Btrfs: do not abort transaction when failing to insert hole extent
diff mbox

Message ID 1522447918-19147-1-git-send-email-bo.liu@linux.alibaba.com
State New
Headers show

Commit Message

Liu Bo March 30, 2018, 10:11 p.m. UTC
This is running in a typical write path, not inside a critical path
where we have to abort the running transaction, so it's OK to return
errors to callers and eventually to userspace.

Signed-off-by: Liu Bo <bo.liu@linux.alibaba.com>
---
 fs/btrfs/inode.c | 5 +----
 1 file changed, 1 insertion(+), 4 deletions(-)

Comments

David Sterba April 5, 2018, 4:48 p.m. UTC | #1
On Sat, Mar 31, 2018 at 06:11:55AM +0800, Liu Bo wrote:
> This is running in a typical write path, not inside a critical path
> where we have to abort the running transaction, so it's OK to return
> errors to callers and eventually to userspace.

I'm not sure this is entierly correct, several other places do not abort
after btrfs_drop_extents as there's nothing that would leave the
structres in some half-state.

> Signed-off-by: Liu Bo <bo.liu@linux.alibaba.com>
> ---
>  fs/btrfs/inode.c | 5 +----
>  1 file changed, 1 insertion(+), 4 deletions(-)
> 
> diff --git a/fs/btrfs/inode.c b/fs/btrfs/inode.c
> index c7b75dd..b9310f8 100644
> --- a/fs/btrfs/inode.c
> +++ b/fs/btrfs/inode.c
> @@ -4939,16 +4939,13 @@ static int maybe_insert_hole(struct btrfs_root *root, struct inode *inode,
>  
>  	ret = btrfs_drop_extents(trans, root, inode, offset, offset + len, 1);
>  	if (ret) {
> -		btrfs_abort_transaction(trans, ret);
>  		btrfs_end_transaction(trans);
>  		return ret;
>  	}
>  
>  	ret = btrfs_insert_file_extent(trans, root, btrfs_ino(BTRFS_I(inode)),
>  			offset, 0, 0, len, 0, len, 0, 0, 0);

But here the extents have been already dropped and missing to insert the
items does not seem to lead to a consistent state.
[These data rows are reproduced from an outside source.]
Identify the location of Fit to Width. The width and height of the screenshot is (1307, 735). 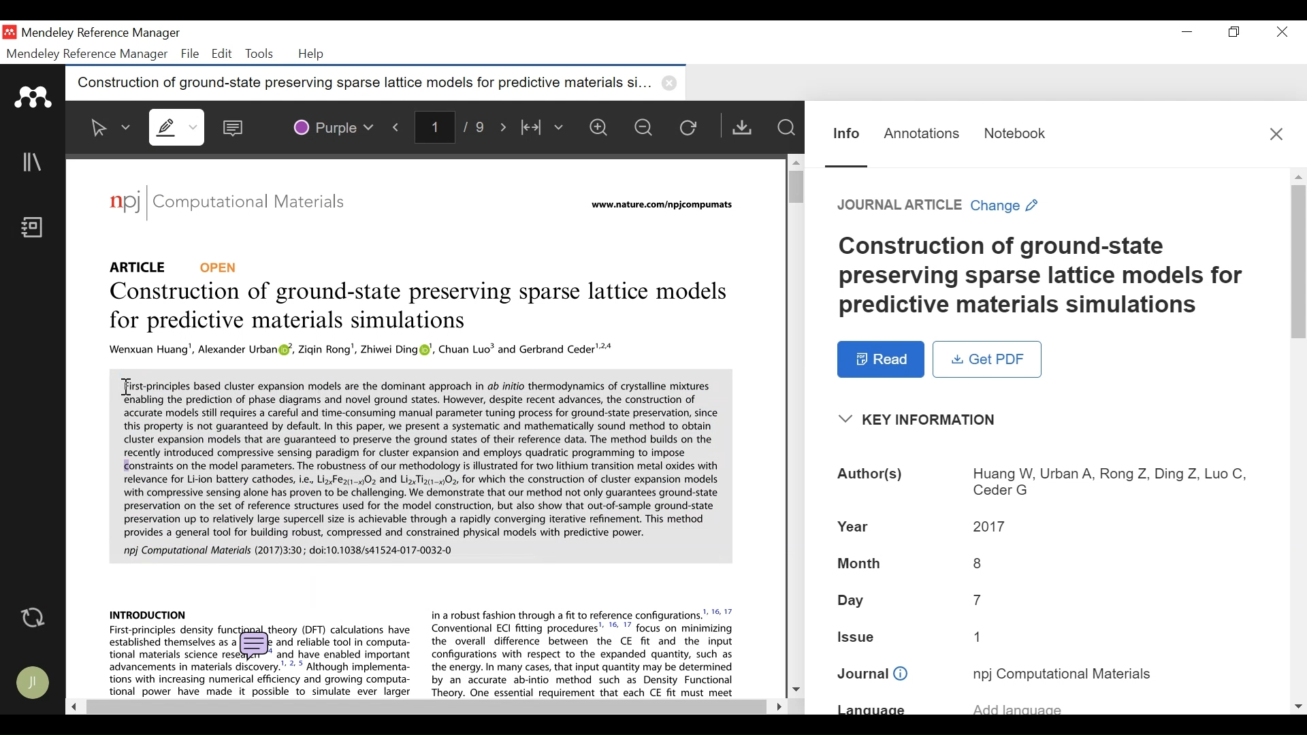
(544, 127). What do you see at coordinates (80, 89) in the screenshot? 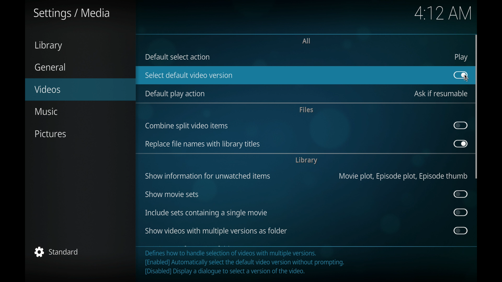
I see `videos` at bounding box center [80, 89]. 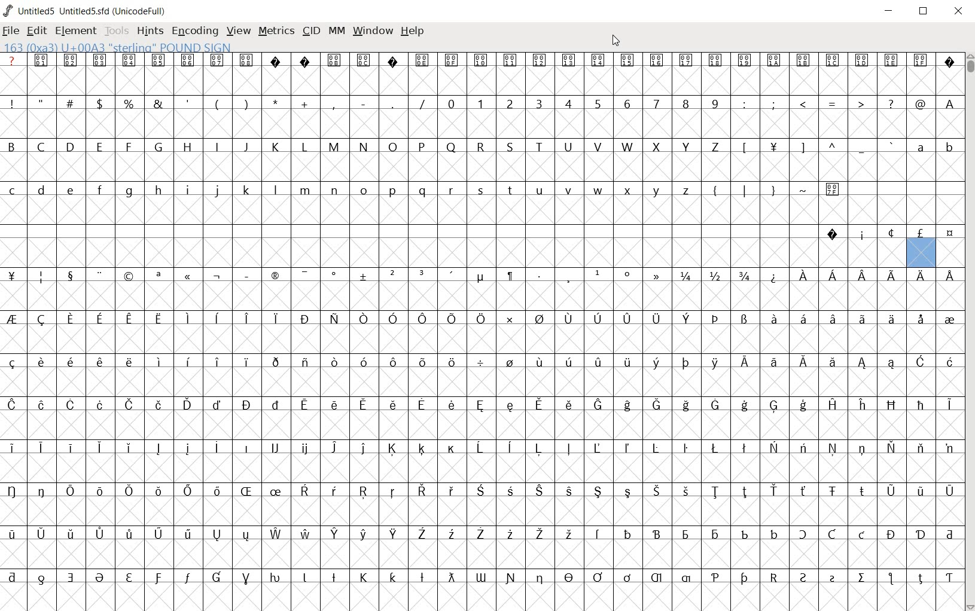 What do you see at coordinates (949, 274) in the screenshot?
I see `Symbol` at bounding box center [949, 274]. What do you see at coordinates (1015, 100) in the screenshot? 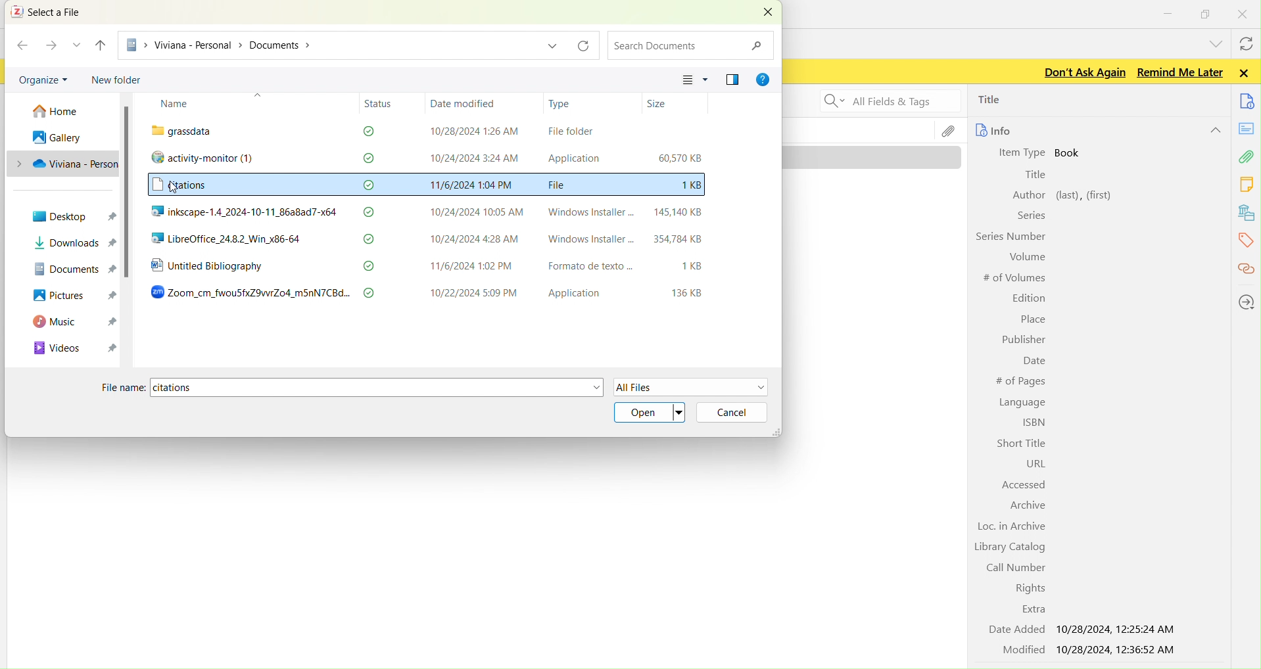
I see `title` at bounding box center [1015, 100].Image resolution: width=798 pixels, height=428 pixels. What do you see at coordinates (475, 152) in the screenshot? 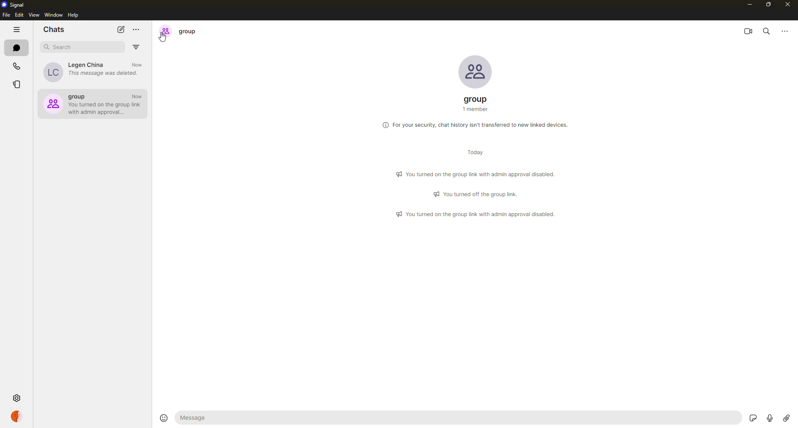
I see `day` at bounding box center [475, 152].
It's possible that I'm missing something. In a call path that can be
safely rolled back even with a started transaction, we don't need to
abort in all cases. But if the rollback requires some non-trivial
modifications, I don't see options how to avoid the abort.

__btrfs_drop_extents does a lot of state changes and can itself fail
in the middle of dropping the range, aborting looks like the safest
option.

> -	if (ret)
> -		btrfs_abort_transaction(trans, ret);
> -	else
> +	if (!ret)
>  		btrfs_update_inode(trans, root, inode);
>  	btrfs_end_transaction(trans);
>  	return ret;
--
To unsubscribe from this list: send the line "unsubscribe linux-btrfs" in
the body of a message to majordomo@vger.kernel.org
More majordomo info at  http://vger.kernel.org/majordomo-info.html
Liu Bo April 5, 2018, 6:58 p.m. UTC | #2
On Thu, Apr 5, 2018 at 9:48 AM, David Sterba <dsterba@suse.cz> wrote:
> On Sat, Mar 31, 2018 at 06:11:55AM +0800, Liu Bo wrote:
>> This is running in a typical write path, not inside a critical path
>> where we have to abort the running transaction, so it's OK to return
>> errors to callers and eventually to userspace.
>
> I'm not sure this is entierly correct, several other places do not abort
> after btrfs_drop_extents as there's nothing that would leave the
> structres in some half-state.
>
>> Signed-off-by: Liu Bo <bo.liu@linux.alibaba.com>
>> ---
>>  fs/btrfs/inode.c | 5 +----
>>  1 file changed, 1 insertion(+), 4 deletions(-)
>>
>> diff --git a/fs/btrfs/inode.c b/fs/btrfs/inode.c
>> index c7b75dd..b9310f8 100644
>> --- a/fs/btrfs/inode.c
>> +++ b/fs/btrfs/inode.c
>> @@ -4939,16 +4939,13 @@ static int maybe_insert_hole(struct btrfs_root *root, struct inode *inode,
>>
>>       ret = btrfs_drop_extents(trans, root, inode, offset, offset + len, 1);
>>       if (ret) {
>> -             btrfs_abort_transaction(trans, ret);
>>               btrfs_end_transaction(trans);
>>               return ret;
>>       }
>>
>>       ret = btrfs_insert_file_extent(trans, root, btrfs_ino(BTRFS_I(inode)),
>>                       offset, 0, 0, len, 0, len, 0, 0, 0);
>
> But here the extents have been already dropped and missing to insert the
> items does not seem to lead to a consistent state.
>
> It's possible that I'm missing something. In a call path that can be
> safely rolled back even with a started transaction, we don't need to
> abort in all cases. But if the rollback requires some non-trivial
> modifications, I don't see options how to avoid the abort.
>
> __btrfs_drop_extents does a lot of state changes and can itself fail
> in the middle of dropping the range, aborting looks like the safest
> option.
>

As maybe_insert_hole is only called by btrfs_cont_expand here, which
means it's a really hole, I don't expect drop_extents would drop
anything, we can remove this drop_extents and put an assert after
btrfs_insert_file_extent for checking EEXIST.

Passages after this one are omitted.